Since August, natural gas prices have risen sharply, putting upward pressure on various commodities such as coal, electricity, and oil while squeezing margins for industrial users. Other entities, such as base metals and ammonia, have risen due to forced industrial activity curtailment.
Given existing supply constraints in shipping and computer chips, the rise in commodity prices has fueled renewed fears of inflation and a potential negative growth impulse from the constrained industrial output and higher heating bills. The International Monetary Fund cut its global growth forecast in October, citing risks such as rising fuel costs and accelerating inflation. Unfortunately, energy price volatility is likely to continue in the coming months.
A combination of one-time and structural factors has resulted in global natural gas inventories being at the low end of the historical range as winter approaches, pushing prices higher.
This year’s cold temperatures in Europe and Russia continued into spring, limiting the typical seasonal buildup of gas inventories. Weather-related issues have also reduced wind and hydropower output, increasing the demand for thermal generation, including natural gas.
Low natural gas inventories, solid internal demand within Russia, and the country’s preference for exports via the southern corridor have all contributed to a decline in northern European imports of Russian gas.
Furthermore, the exceptional growth in industrial production – and the resulting power needs – over the past year due to pandemic-related global demand for goods contributed to recent energy shortages.
Higher demand and prices for competing fuels can cause ripple effects across the commodity complex. Coal supply had dwindled due to years of underinvestment in response to pollution-control policies in China and elsewhere.
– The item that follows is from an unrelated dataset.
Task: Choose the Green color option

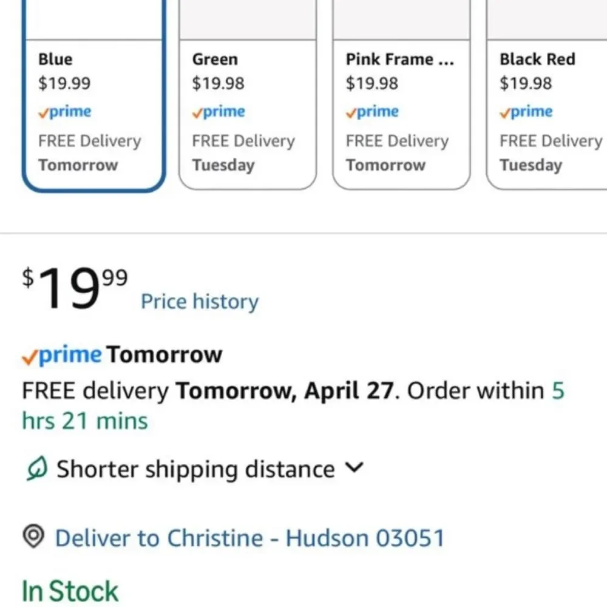Action: [x=248, y=95]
This upward spiral, in which gas, carbon, and coal all rose simultaneously. It eventually contributed to higher oil prices, which were already rising. Simply put, there was no place to go in the energy chain to hide.
Redundancy is lacking
Recent events have highlighted what we believe are critical conditions in the energy system:
Broad supply-side underinvestment after years of low prices
Reduced system flexibility
The interconnected nature of all energy markets, including the role carbon prices play in determining market substitution points
However, OPEC+ does retain some spare capacity in oil.
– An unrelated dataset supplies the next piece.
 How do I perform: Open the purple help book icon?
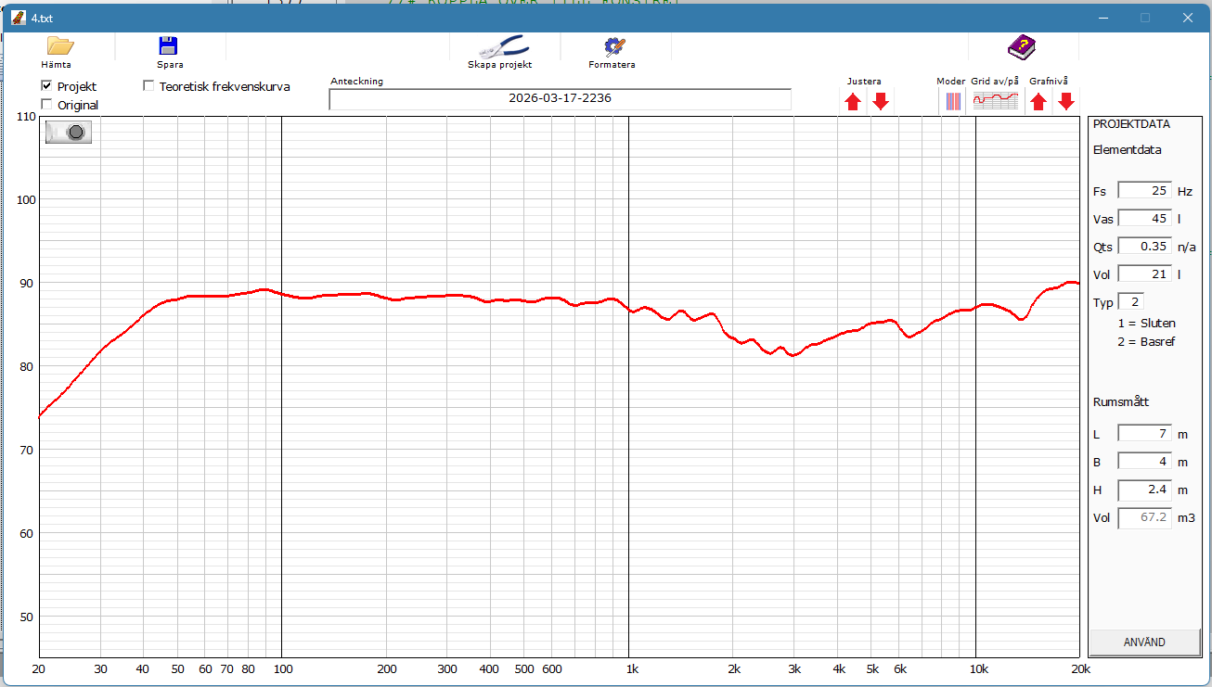(x=1022, y=46)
Russia most likely does in natural gas, and excess capacity declines across the energy supply chain. This potentially makes the market more vulnerable to weather or political disruptions.
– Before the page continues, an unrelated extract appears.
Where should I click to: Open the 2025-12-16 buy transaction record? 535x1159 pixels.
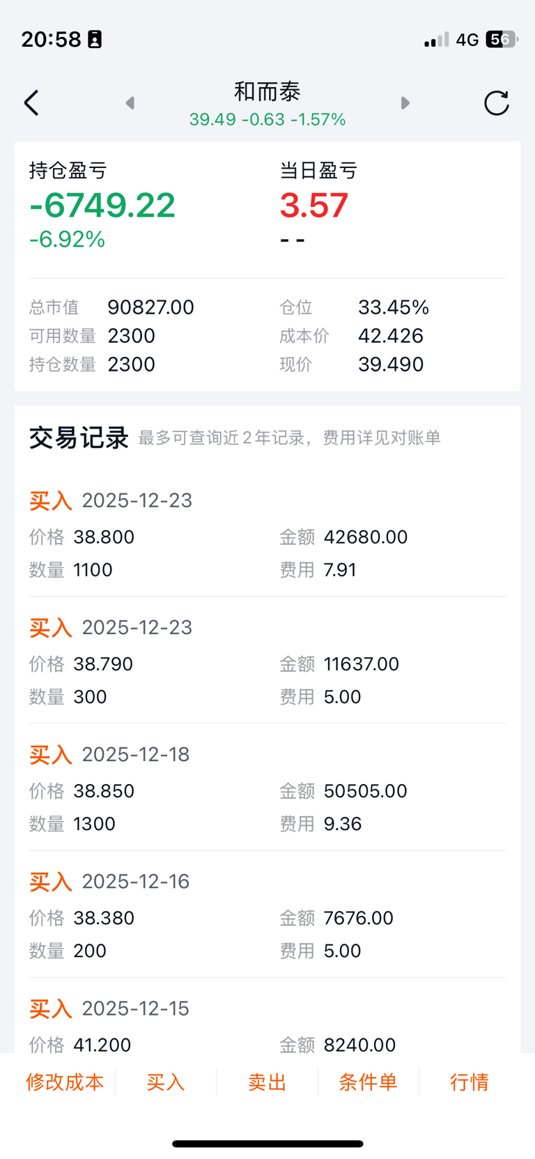coord(268,916)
Renewables and environmental policies have had a broadly deflationary impact over the last decade as solar and wind capacity has grown. However, the hollowing out of baseload generation (coal and nuclear) has made demand less responsive to price changes. The world is electrifying automobiles and residential heating and cooling. Therefore investment in baseload power and storage will require increased redundancy to help with renewables’ intermittent nature.